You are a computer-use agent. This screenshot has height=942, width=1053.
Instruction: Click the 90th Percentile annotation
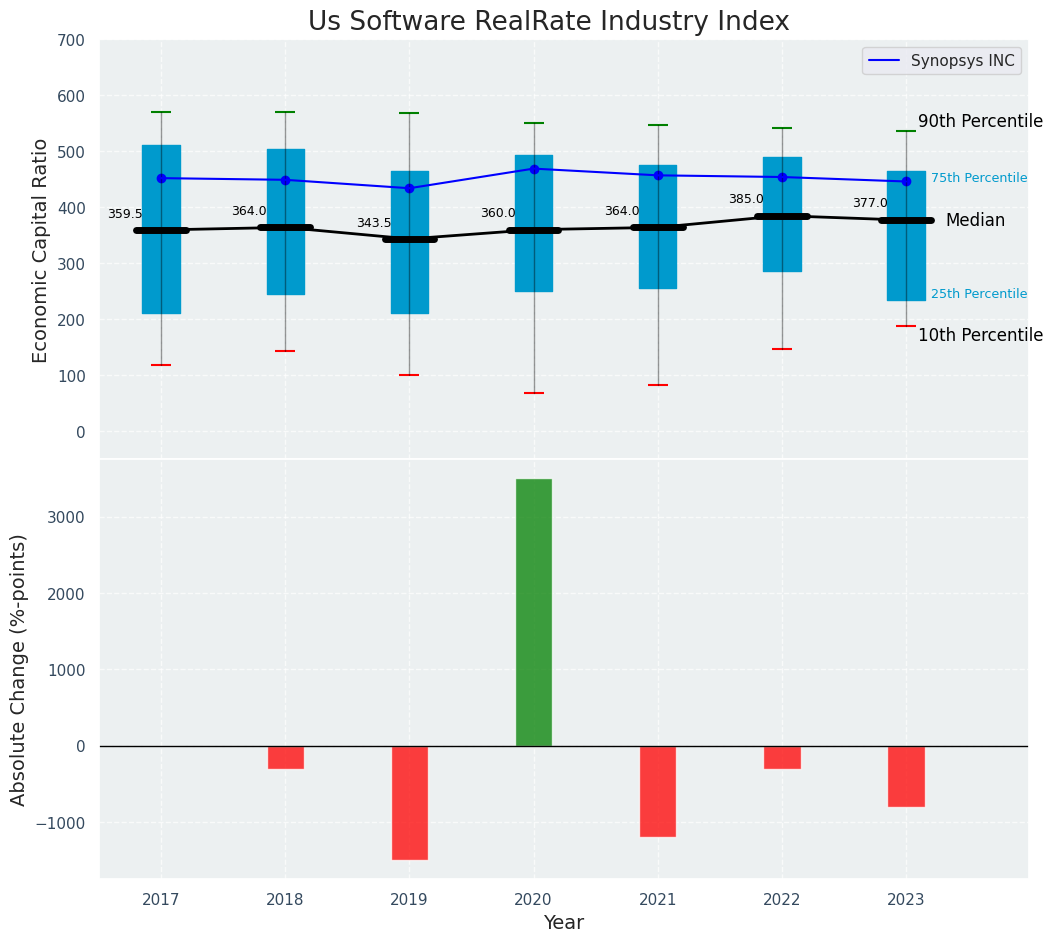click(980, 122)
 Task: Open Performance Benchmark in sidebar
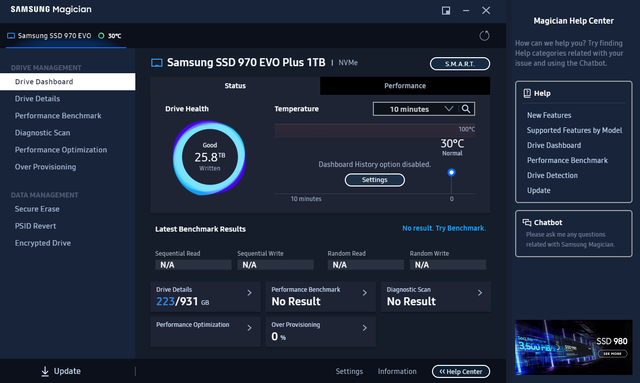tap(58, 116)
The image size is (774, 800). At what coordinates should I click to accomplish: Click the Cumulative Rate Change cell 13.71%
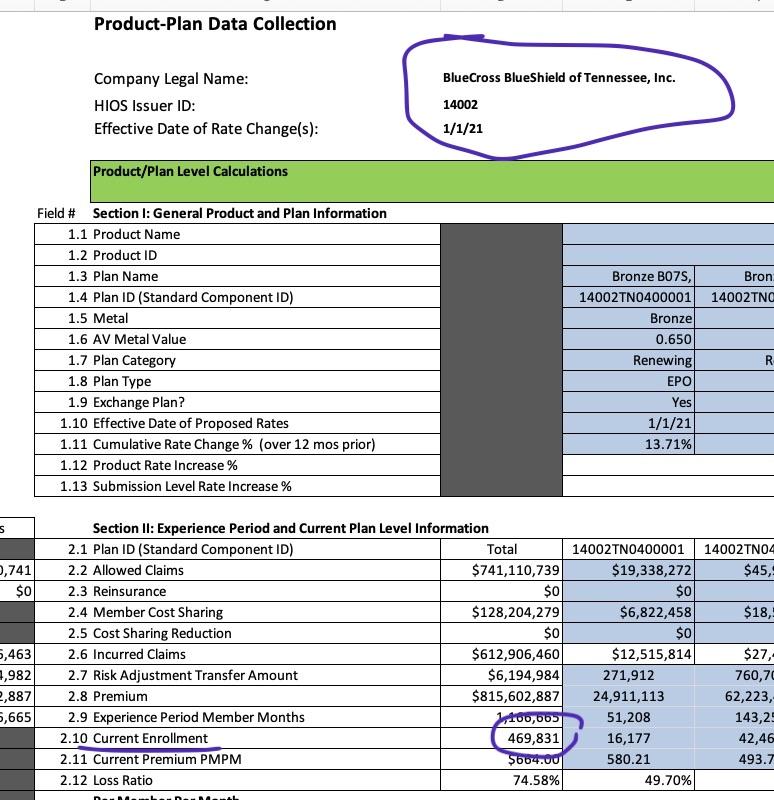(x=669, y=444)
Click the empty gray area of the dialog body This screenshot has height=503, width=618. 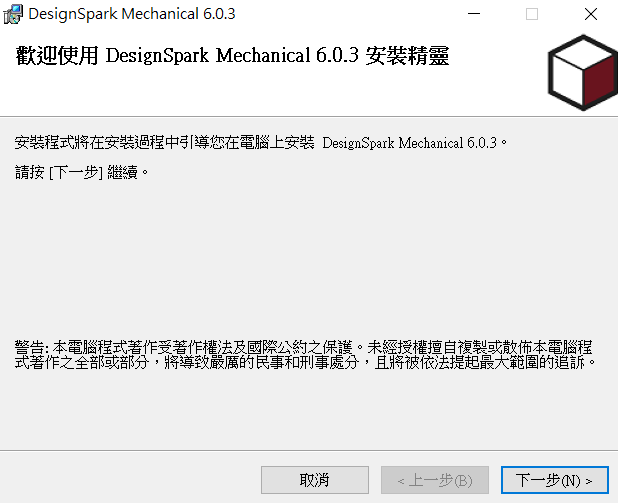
★ ★ ★
# EXERCISE INSTRUCTIONS
In transcribing the material above, reproduce each line exactly and include none of the pictures.

# RESPONSE
You are a computer-use agent. This screenshot has height=942, width=1053.
Instruction: Click the 90th Percentile annotation
click(980, 122)
 Task: Open Performance Benchmark in sidebar
tap(58, 116)
The image size is (774, 800). At what coordinates should I click to accomplish: Click the Cumulative Rate Change cell 13.71%
(x=669, y=444)
Click the empty gray area of the dialog body This screenshot has height=503, width=618. 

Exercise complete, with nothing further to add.